Deploy the fargate-lucene-efs example to AWS.
My AWS region is us-east-1.

The agent handles the full sequence:

Build — runs chant build in each stack, producing three CloudFormation templates
Deploy — deploys infra → solr → connectors in order, reading each stack’s outputs and passing them as --parameter-overrides to the next
Verify — polls the ALB health check and confirms Solr is reachable at /solr/

Tear down

Tear down the fargate-lucene-efs stacks in us-east-1.
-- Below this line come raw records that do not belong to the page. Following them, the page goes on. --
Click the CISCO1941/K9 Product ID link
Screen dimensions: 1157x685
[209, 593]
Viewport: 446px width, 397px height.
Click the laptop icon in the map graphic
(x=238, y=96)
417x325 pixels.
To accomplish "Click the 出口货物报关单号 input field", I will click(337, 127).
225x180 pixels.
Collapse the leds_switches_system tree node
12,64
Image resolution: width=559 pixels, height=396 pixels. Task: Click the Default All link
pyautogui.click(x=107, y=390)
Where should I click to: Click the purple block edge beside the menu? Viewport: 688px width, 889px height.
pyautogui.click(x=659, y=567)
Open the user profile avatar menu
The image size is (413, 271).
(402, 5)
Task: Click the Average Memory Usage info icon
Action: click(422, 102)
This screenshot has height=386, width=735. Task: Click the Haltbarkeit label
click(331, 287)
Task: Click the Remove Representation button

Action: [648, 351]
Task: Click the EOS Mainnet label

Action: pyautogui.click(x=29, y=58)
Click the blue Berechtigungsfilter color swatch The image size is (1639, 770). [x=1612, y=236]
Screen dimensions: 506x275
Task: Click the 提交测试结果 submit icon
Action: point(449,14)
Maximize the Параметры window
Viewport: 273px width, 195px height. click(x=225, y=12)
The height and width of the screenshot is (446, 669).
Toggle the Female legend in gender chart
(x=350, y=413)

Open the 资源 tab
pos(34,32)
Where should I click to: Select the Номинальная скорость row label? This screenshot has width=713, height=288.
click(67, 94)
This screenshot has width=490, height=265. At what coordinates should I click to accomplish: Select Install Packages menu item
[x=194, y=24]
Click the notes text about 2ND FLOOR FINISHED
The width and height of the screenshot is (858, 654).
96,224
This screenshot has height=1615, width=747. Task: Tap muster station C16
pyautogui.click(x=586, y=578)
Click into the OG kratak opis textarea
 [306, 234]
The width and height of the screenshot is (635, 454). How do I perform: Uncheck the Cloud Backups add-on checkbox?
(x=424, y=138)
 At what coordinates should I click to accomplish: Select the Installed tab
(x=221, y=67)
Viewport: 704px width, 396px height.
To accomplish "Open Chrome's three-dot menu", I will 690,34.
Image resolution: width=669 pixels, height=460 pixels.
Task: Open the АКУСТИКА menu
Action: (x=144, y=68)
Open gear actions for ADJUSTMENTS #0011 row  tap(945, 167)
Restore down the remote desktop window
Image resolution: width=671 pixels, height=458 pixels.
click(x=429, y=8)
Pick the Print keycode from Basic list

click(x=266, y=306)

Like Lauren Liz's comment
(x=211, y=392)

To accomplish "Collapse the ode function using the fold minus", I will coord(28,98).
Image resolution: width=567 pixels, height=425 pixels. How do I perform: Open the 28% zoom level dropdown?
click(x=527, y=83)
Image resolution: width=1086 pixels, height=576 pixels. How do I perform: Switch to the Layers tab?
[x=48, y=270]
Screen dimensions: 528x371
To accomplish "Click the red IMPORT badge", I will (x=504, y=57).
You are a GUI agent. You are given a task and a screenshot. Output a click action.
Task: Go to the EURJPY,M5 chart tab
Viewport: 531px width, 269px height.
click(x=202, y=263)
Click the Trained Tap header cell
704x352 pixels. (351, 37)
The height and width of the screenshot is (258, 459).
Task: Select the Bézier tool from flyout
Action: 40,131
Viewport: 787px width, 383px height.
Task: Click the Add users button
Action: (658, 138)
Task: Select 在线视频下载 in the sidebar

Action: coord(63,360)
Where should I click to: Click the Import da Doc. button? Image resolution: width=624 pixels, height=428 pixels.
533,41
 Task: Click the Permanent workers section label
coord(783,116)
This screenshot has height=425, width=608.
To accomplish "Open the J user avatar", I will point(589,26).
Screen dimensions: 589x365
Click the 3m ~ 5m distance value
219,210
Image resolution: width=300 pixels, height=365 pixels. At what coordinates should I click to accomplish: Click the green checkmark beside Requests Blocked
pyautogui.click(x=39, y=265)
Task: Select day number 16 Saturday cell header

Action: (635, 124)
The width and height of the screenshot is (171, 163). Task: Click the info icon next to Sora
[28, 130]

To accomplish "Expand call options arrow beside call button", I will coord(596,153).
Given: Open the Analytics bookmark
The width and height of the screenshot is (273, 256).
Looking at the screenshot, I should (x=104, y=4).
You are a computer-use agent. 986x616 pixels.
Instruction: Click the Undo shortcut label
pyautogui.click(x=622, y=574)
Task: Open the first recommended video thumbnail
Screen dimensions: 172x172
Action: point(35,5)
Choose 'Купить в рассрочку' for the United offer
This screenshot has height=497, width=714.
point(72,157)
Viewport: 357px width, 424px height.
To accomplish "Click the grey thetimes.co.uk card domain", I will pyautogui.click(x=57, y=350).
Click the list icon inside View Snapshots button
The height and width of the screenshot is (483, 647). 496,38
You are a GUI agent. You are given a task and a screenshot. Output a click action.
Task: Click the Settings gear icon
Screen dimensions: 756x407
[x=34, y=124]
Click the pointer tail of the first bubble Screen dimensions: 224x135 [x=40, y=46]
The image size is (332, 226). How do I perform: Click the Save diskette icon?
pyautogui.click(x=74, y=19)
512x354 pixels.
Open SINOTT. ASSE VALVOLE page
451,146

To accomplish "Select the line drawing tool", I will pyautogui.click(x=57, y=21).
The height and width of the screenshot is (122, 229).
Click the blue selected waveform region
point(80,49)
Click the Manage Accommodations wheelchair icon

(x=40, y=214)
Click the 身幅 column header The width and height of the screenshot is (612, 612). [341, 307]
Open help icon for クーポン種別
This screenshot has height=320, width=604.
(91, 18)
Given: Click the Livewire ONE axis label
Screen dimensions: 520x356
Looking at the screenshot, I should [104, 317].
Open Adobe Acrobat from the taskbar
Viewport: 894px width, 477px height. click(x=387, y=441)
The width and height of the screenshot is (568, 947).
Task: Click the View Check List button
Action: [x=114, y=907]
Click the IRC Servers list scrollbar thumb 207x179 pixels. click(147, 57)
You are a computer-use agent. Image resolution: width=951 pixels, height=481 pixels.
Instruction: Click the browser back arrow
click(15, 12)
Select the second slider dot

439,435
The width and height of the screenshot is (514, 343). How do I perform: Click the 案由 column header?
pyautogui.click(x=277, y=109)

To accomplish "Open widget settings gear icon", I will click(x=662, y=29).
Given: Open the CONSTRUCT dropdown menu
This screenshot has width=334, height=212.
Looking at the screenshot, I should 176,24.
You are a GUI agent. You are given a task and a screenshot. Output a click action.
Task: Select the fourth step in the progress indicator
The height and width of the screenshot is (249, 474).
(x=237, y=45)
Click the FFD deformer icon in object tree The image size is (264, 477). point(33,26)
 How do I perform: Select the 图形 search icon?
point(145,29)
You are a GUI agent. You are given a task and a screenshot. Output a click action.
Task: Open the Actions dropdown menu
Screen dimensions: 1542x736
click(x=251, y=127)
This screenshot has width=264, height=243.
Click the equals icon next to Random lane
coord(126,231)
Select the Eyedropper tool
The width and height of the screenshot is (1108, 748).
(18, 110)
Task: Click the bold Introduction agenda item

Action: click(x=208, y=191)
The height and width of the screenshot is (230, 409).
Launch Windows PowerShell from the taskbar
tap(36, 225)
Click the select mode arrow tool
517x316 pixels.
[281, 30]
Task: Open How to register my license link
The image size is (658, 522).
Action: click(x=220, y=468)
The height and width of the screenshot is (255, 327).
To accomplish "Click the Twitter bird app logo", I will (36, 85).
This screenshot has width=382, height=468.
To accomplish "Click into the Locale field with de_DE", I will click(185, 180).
Or manually, in reverse order:

cd lexicons/aws/examples/fargate-lucene-efs && just teardown-all

Key patterns

EFS volume in a Fargate task

Solr’s index lives at /var/solr inside the container. The EFS access point is created with POSIX UID/GID 8983 (the solr user) so the container can write without running as root:

export const { securityGroup: efsSecurityGroup, fs, accessPoint } = EfsWithAccessPoint({
  name: Sub`${AWS.StackName}-${Ref(appName)}`,
  vpcId: network.vpc.VpcId,
  uid: "8983",   // ← POSIX owner for /solr-data (the solr user)
  gid: "8983",
  rootPath: "/solr-data",
});

The Fargate task mounts the filesystem via the efsMounts prop on FargateService:

export const solr = FargateService({
  // … cluster, listener, networking …
  image: Ref(solrImage),
  containerPort: 8983,
  command: ["solr-precreate", Ref(solrCollection)],
  efsMounts: [{ fileSystemId: Ref(efsId), accessPointId: Ref(accessPointId), containerPath: "/var/solr" }],
  autoscaling: { minCapacity: 1, maxCapacity: 6, cpuTarget: 60 },
});

Lambda inline code for zero-packaging connectors

Both connectors use Python inline code embedded directly in the CloudFormation template. No build step, no Lambda layer, no S3 upload — the entire handler fits in a ZipFile string:

export const {
  table: productsTable,
  func: productsRelayFn,
  eventSourceMapping: productsEsm,
} = LambdaDynamoDB({
  name: Sub`${AWS.StackName}-${Ref(appName)}-products-relay`,
  partitionKey: "id",
  access: "None",
  streams: { startingPosition: "TRIM_HORIZON", bisectOnFunctionError: true },
  Runtime: "python3.12",
  Handler: "index.handler",
  Code: { ZipFile: dynamoRelayCode },   // ← inline Python string
  Environment: { Variables: { SOLR_URL: solrUrl, COLLECTION: solrCollection } },
});

Local relay daemons mirror the Lambda logic

relay-dynamo.ts and relay-minio.ts in lexicons/aws/examples/fargate-lucene-efs/docker/ implement the same logic as the Lambda handlers but as long-running daemons (TypeScript, run with bun). The Dockerfiles are generated by chant from src/relays.ts alongside the compose file:

export const dynamoRelayDockerfile = new Dockerfile({
  stages: [{ from: RELAY_BASE, workdir: "/app",
    run: ["bun add @aws-sdk/client-dynamodb@^3 @aws-sdk/client-dynamodb-streams@^3"],
    copy: ["relay-dynamo.ts ."],
    cmd: `["bun", "relay-dynamo.ts"]` }],
});

export const dynamoRelay = new Service({
  build: { context: "..", dockerfile: "dist/Dockerfile.dynamoRelayDockerfile" },
  environment: { DYNAMO_ENDPOINT: "http://dynamo:8000", SOLR_URL: "http://solr:8983/solr", … },
});

Deploy order: outputs as inputs

The stacks are not independent — each one reads outputs from the previous as CloudFormation parameters. If you deploy connectors before solr, the solrUrl parameter won’t exist yet.

infra outputs  →  solr params   (clusterArn, listenerArn, vpcId, efsId, accessPointId, …)
solr outputs   →  connectors params  (solrUrl, collection)